**Instruction:** Copy out all of the items below, replacing each instance of "accomplish" with "complete" and keeping everything else the same.

Source data:

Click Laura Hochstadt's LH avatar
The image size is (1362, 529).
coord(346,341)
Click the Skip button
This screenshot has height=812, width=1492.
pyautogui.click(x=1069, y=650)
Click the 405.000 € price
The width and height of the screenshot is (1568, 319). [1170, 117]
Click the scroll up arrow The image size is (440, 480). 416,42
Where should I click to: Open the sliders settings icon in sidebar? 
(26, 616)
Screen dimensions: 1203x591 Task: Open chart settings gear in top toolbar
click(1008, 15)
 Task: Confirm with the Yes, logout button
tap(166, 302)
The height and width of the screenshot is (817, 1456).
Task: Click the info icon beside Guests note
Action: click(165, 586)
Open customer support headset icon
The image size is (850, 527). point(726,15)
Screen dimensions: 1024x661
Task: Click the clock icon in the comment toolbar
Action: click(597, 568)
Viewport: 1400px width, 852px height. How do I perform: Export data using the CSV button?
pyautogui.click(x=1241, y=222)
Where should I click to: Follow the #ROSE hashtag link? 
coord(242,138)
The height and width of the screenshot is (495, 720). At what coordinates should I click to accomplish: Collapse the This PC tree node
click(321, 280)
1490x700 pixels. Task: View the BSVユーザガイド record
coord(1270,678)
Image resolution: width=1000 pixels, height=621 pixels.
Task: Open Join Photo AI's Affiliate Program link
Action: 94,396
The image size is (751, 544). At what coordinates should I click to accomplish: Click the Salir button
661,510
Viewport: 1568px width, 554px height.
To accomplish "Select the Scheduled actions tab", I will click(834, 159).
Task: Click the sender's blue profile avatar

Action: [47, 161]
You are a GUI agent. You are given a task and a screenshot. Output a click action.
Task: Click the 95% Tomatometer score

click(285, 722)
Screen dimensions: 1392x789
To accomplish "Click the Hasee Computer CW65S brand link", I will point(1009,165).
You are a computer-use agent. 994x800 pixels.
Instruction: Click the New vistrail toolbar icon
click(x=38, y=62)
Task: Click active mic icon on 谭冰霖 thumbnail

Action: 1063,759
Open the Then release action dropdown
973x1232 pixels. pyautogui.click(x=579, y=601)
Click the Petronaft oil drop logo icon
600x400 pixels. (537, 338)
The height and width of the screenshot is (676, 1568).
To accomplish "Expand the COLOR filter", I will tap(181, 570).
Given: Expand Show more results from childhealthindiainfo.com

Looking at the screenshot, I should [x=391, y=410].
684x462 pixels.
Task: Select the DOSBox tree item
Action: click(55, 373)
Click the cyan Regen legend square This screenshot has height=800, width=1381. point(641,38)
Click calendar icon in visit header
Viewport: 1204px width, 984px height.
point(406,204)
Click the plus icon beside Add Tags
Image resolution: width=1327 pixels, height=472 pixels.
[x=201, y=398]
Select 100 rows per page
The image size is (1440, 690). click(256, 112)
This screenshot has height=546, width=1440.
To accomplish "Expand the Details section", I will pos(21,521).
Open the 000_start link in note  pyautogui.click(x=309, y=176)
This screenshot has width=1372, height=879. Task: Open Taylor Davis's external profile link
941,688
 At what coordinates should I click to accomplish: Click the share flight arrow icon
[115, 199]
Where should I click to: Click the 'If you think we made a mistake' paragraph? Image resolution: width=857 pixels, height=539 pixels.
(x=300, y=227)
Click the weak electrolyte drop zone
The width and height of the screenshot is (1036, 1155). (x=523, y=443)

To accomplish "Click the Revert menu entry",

**Output of the exercise:**
Click Laura Hochstadt's LH avatar
The image size is (1362, 529).
coord(346,341)
Click the Skip button
This screenshot has height=812, width=1492.
pyautogui.click(x=1069, y=650)
Click the 405.000 € price
The width and height of the screenshot is (1568, 319). [1170, 117]
Click the scroll up arrow The image size is (440, 480). 416,42
Where should I click to: Open the sliders settings icon in sidebar? 
(26, 616)
Screen dimensions: 1203x591 Task: Open chart settings gear in top toolbar
click(1008, 15)
 Task: Confirm with the Yes, logout button
tap(166, 302)
The height and width of the screenshot is (817, 1456).
Task: Click the info icon beside Guests note
Action: click(165, 586)
Open customer support headset icon
The image size is (850, 527). point(726,15)
Screen dimensions: 1024x661
Task: Click the clock icon in the comment toolbar
Action: click(597, 568)
Viewport: 1400px width, 852px height. How do I perform: Export data using the CSV button?
pyautogui.click(x=1241, y=222)
Where should I click to: Follow the #ROSE hashtag link? 
coord(242,138)
The height and width of the screenshot is (495, 720). At what coordinates should I click to complete: Collapse the This PC tree node
click(321, 280)
1490x700 pixels. Task: View the BSVユーザガイド record
coord(1270,678)
Image resolution: width=1000 pixels, height=621 pixels.
Task: Open Join Photo AI's Affiliate Program link
Action: 94,396
The image size is (751, 544). At what coordinates should I click to complete: Click the Salir button
661,510
Viewport: 1568px width, 554px height.
To complete "Select the Scheduled actions tab", I will click(834, 159).
Task: Click the sender's blue profile avatar

Action: [47, 161]
You are a GUI agent. You are given a task and a screenshot. Output a click action.
Task: Click the 95% Tomatometer score

click(285, 722)
Screen dimensions: 1392x789
To complete "Click the Hasee Computer CW65S brand link", I will point(1009,165).
You are a computer-use agent. 994x800 pixels.
Instruction: Click the New vistrail toolbar icon
click(x=38, y=62)
Task: Click active mic icon on 谭冰霖 thumbnail

Action: 1063,759
Open the Then release action dropdown
973x1232 pixels. pyautogui.click(x=579, y=601)
Click the Petronaft oil drop logo icon
600x400 pixels. (537, 338)
The height and width of the screenshot is (676, 1568).
To complete "Expand the COLOR filter", I will tap(181, 570).
Given: Expand Show more results from childhealthindiainfo.com

Looking at the screenshot, I should [x=391, y=410].
684x462 pixels.
Task: Select the DOSBox tree item
Action: click(55, 373)
Click the cyan Regen legend square This screenshot has height=800, width=1381. point(641,38)
Click calendar icon in visit header
Viewport: 1204px width, 984px height.
point(406,204)
Click the plus icon beside Add Tags
Image resolution: width=1327 pixels, height=472 pixels.
[x=201, y=398]
Select 100 rows per page
The image size is (1440, 690). click(256, 112)
This screenshot has height=546, width=1440.
To complete "Expand the Details section", I will pos(21,521).
Open the 000_start link in note  pyautogui.click(x=309, y=176)
This screenshot has width=1372, height=879. Task: Open Taylor Davis's external profile link
941,688
 At what coordinates should I click to complete: Click the share flight arrow icon
[115, 199]
Where should I click to: Click the 'If you think we made a mistake' paragraph? Image resolution: width=857 pixels, height=539 pixels.
(x=300, y=227)
Click the weak electrolyte drop zone
The width and height of the screenshot is (1036, 1155). (x=523, y=443)

To complete "Click the Revert menu entry",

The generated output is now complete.